Yekl and the Imported Bridegroom and Other Stories of the New York Ghetto Summary & Study Guide includes comprehensive information and analysis to help you understand the book. This study guide contains the following sections:

This detailed literature summary also contains Topics for Discussion and a Free Quiz on Yekl and the Imported Bridegroom and Other Stories of the New York Ghetto by Abraham Cahan.

Jakeappears in Yekl

Jake's original name is Yekl, but he changes it when he moves to America. He first lives in Boston before relocating to New York City. When Fanny asks Jake if he is going to Joe's dance class tonight, Jake snaps at her. Jake meets Fanny on the street after work and reaffirms that he is not going to Joe's dance school. Jake plans to tell Joe that he will not sell any ball tickets tonight and scurries down Suffolk Street to Joe's where everyone greets Jake. Later, as Jake dances with Mamie, Miss Jacobs and Fanny argue about who is jealous. Jakes asks Fanny to dance when he sees her sitting sadly by herself. They argue because Fanny is jealous of Mamie, but Fanny dances with Jake. Fanny sits beside Mamie, and Jake joins the two rivals. Jake buys sodas for both ladies and leaves about an hour later with Mamie and Fanny, as he thinks about putting a deposit on a ticket to New York.
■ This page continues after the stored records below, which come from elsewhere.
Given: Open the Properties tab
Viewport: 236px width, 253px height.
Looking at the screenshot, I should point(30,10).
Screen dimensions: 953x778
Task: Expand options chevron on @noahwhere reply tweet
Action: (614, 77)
Jake never fully abandons the idea of bringing his wife and son to New York though pricing tickets becomes more of a routine than an actual intention. Although Jake often mentioned his family in Boston, he avoids all references to them while he is in New York. Jake is tender in his thoughts toward his wife though he does not think of his New York girlfriends tenderly. Jake realizes that it is impossible to import his family and continue his present life style. Jake feels like he should weep for his absent family but he does not. He feels desolate, like an orphan, when he realizes that he is unable to recall his son's features. Jake returns to his lodgings, planning to say his prayers, but he realizes that he cannot remember his prayers by heart and, after convincing the landlady of his sincerity, borrows her prayer book. Jake waits at the Immigration Bureau on Ellis Island, excited for his family to arrive. When he finally sees Gitl, his wife, he is ashamed of her uncouth and un-American appearance. He refuses to hug her when she is released, causing his son, Yossele, to kick him. Gitl compliments Jake, but Jake is ashamed of Gitl and Yossele.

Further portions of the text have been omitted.